As an aside, this is related to why the falling action in ROTK seems so perfunctory and why many audiences unfamiliar with the book were confused as to Frodo’s decision to sail into the Uttermost West. Without the believable conveyance of spiritual torment and physical suffering Frodo continues to experience even after the Quest is achieved, it seems illogical the character would forsake everyone and everything for which he undertook the Quest to save in the first place. Frodo’s lines at the Grey Havens (“We set out to save the Shire, Sam. And it has been saved, but not for me.”) fall flat not because they aren’t well-delivered by Wood but because Wood has been incapable of setting up the trade-off. Jackson’s ham-handed attempts to help address this with extra-Tolkien lines (“How do you pick up the pieces of a broken life?”) do nothing to resolve the underlying problem: that his choice of Frodo simply isn’t at a point in his own life where he can appreciate the depths of loss and sacrifice to which the character has committed. 

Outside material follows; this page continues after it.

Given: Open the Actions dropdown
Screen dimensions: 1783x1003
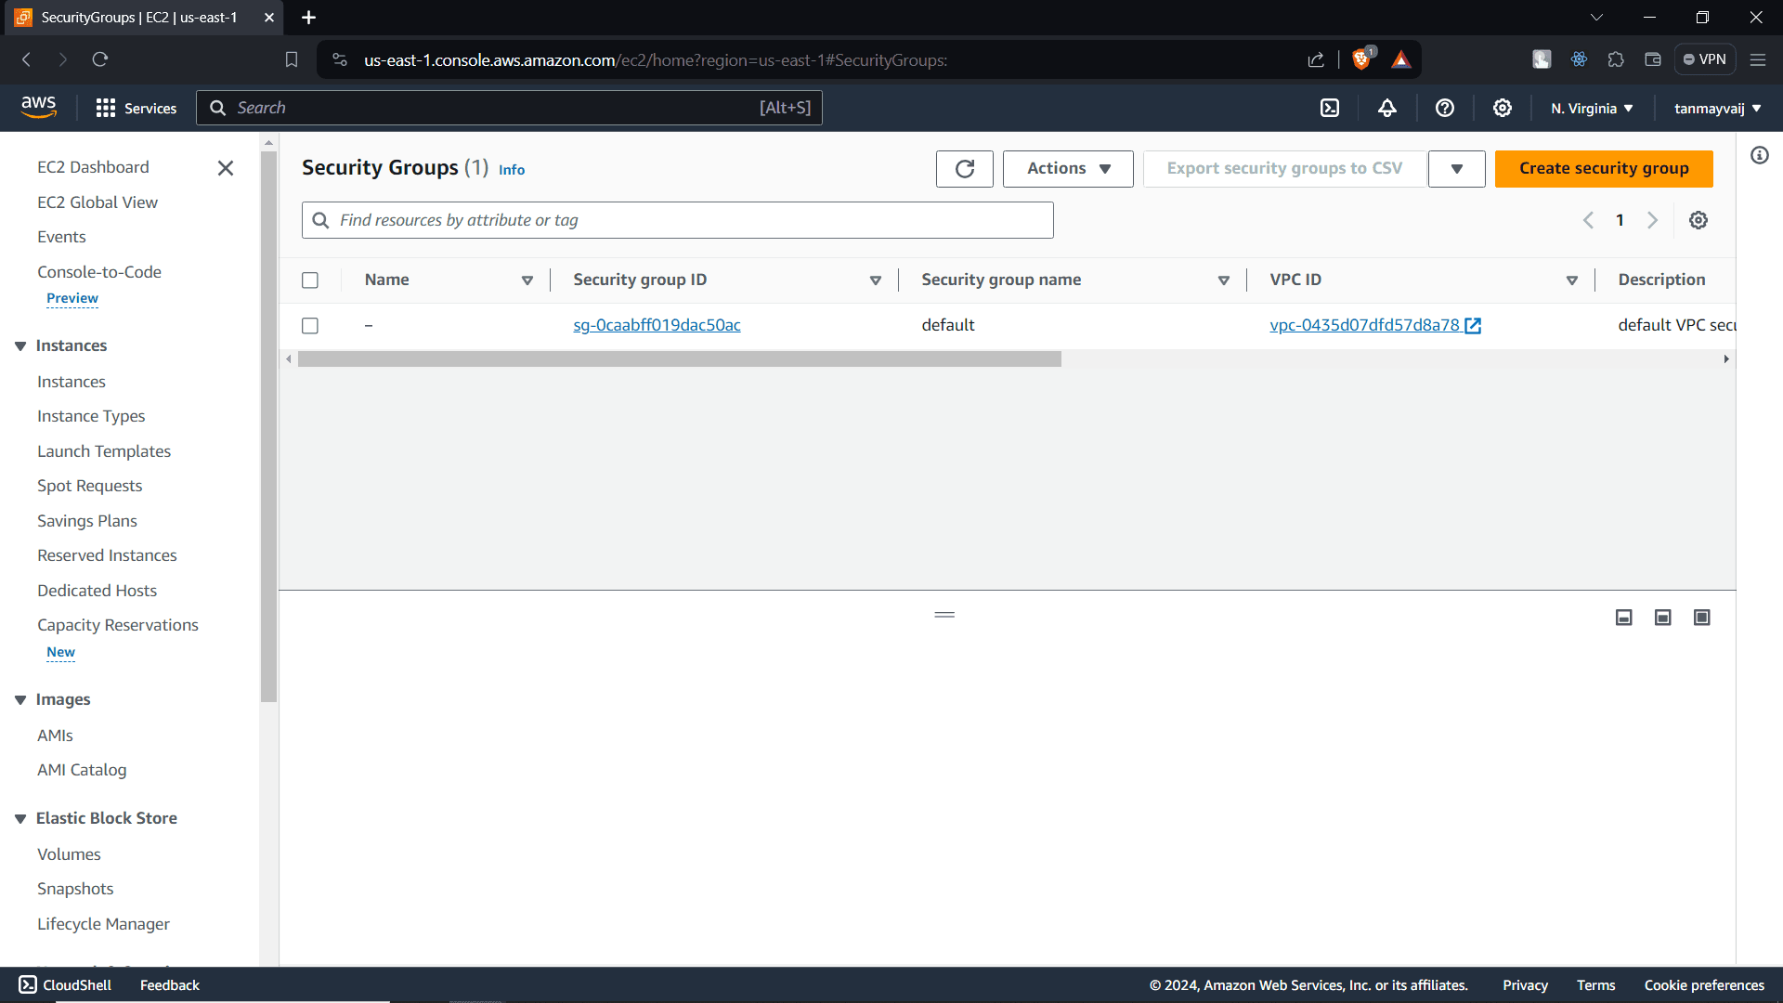Looking at the screenshot, I should coord(1067,168).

In short, Wood’s performance was the best we could expect from him at that age and it is unfortunate he was placed in a position where he was doomed to mediocrity. It’s hard to tell whether Jackson perhaps didn’t fully appreciate the task set against his Frodo or maybe didn’t grasp the implications of his casting decision, but the end result was a diminution of the emotional impact of his films. Without a fuller spectrum of life experiences to draw from at such a young age, Wood appears out of place next to Ian McKellen, Ian Holm, Christopher Lee, and even his contemporaries like Sean Astin and Billy Boyd. In many instances, a “weak link” can be compensated for through other members of the cast, and some of that certainly happened in Wood’s case. Sadly, though, Frodo’s challenge is so internal and specific to him and bears such an incredible amount of the epistemological weight that Jackson’s casting choice does a significant disservice to some of the story’s chief themes.